> [TASK 1]: According to the smallest-multiple write-up, which primes make up every number from 1 to 10?
> [TASK 2]: Please substitute "LCM" for "Least Common Multiple" and give the stretch of the smallest-multiple write-up from "We are going" through "set of numbers.".
> [TASK 3]: Write what comes next in the smallest-multiple write-up, picking up from its last line.

DOCUMENT PASSAGE below:

We are going to factor all numbers from 1 to 20 and keep track of the maximum number of prime factors - then multiply them to find the smallest product. You may have know this from school as the Least Common Multiple of a set of numbers.

If we look at the example of 2520 for numbers 1 to 10 more thoroughly we may be able to explain a little clearer what the intention is. Let's start with finding the primes which are 2, 3, 5, and 7. We know that all numbers up to this are going to be made up of these primes. However, the number 8 is 2*2*2 so we need to multiply our product by 4 (2*2). The number 9 is similar but for 3 (3*3) so we will need to multiple our product by 3. Our final product comes out to $2^3*3^{}*5*7=\mathrm{2520}\text{.}$

Solution:

My solution goes through all numbers between 2 and the max number (in this case 20), it first checks if the number is prime - if it is it adds it to the collection of primes. If it is not prime it then goes over the list of prime numbers and tries to find the factors for it. Using the factors, I then update the collection of factors I have seen. When I have gone through all the numbers I go through the collection and generate the product. It looks something like this:

    private static List<int> primesFound = new List<int>();
    
    private static void Problem5(int maxNumber)
    {
        int[] smallestMultiple = new int[maxNumber];
        
        for(int i = 2; i <= maxNumber; i++)

End of DOCUMENT PASSAGE.
COLLECTED DATA below:

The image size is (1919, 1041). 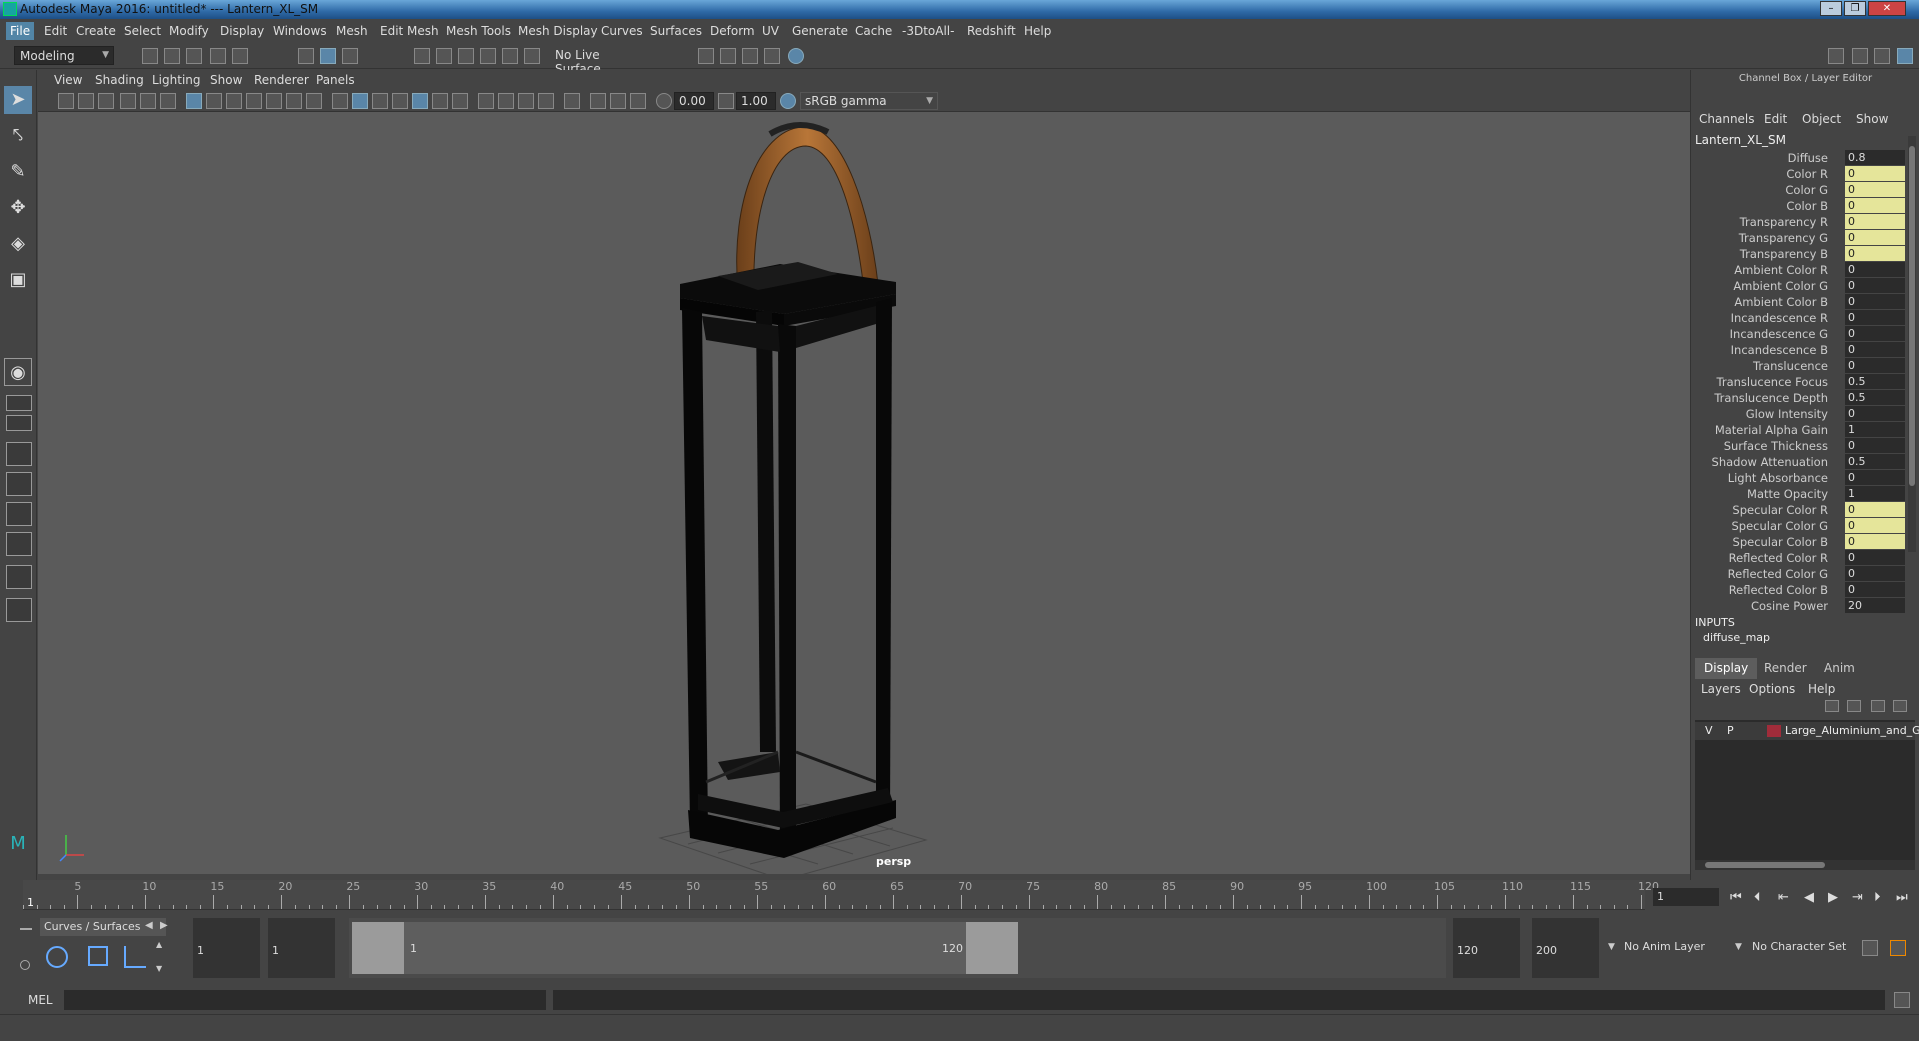 What do you see at coordinates (68, 80) in the screenshot?
I see `panel-menu-view: View` at bounding box center [68, 80].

End of COLLECTED DATA.

> [ANSWER 1]: 2, 3, 5, and 7.

> [ANSWER 2]:
We are going to factor all numbers from 1 to 20 and keep track of the maximum number of prime factors - then multiply them to find the smallest product. You may have know this from school as the LCM of a set of numbers.

> [ANSWER 3]:
        {
            if(IsPrime(i))
            {
                primesFound.Add(i);
                smallestMultiple[i-1] = 1;
                continue;
            }
            
            foreach(int prime in primesFound)
            {
                int factorCount = GetFactorCountOfPrime(i, prime);
                if(smallestMultiple[prime-1] < factorCount)
                {
                    smallestMultiple[prime-1] = factorCount;
                }
            }
        }
        
        int product = 1;
        for(int i = 0; i < maxNumber; i++)
        {
            for(int multiple = smallestMultiple[i]; multiple > 0; multiple--)
            {
                product *= i+1;
            }
        }
        
        Console.WriteLine(product);
    }
    
    private static bool IsPrime(int number)
    {
        foreach(int prime in primesFound)
        {
            if(number % prime == 0)
            {
                return false;
            }
        }
        
        return true;
    }
    
    private static int GetFactorCountOfPrime(int number, int prime)
    {
        int factorCount = 0;
        while(number % prime == 0)
        {
            number /= prime;
            factorCount++;
        }
        return factorCount;
    }

An online sample of which can be found here.

Summary

The execution time of this is not too bad, I averaged 400,000 seconds on tutorialspoint.com. We could optimize it slightly by skipping the factoring of numbers that are less than the prime factoring them - but since the sample space is so small I do not think it will be noticeable. We could try to combine the logic for determining a prime and the factoring to reduce the amount of looping done, but that will impact the readability a little. Short of cutting the sample space by a square root I do not really see much that can be done to improve the solution. Let me know what you think in the comments.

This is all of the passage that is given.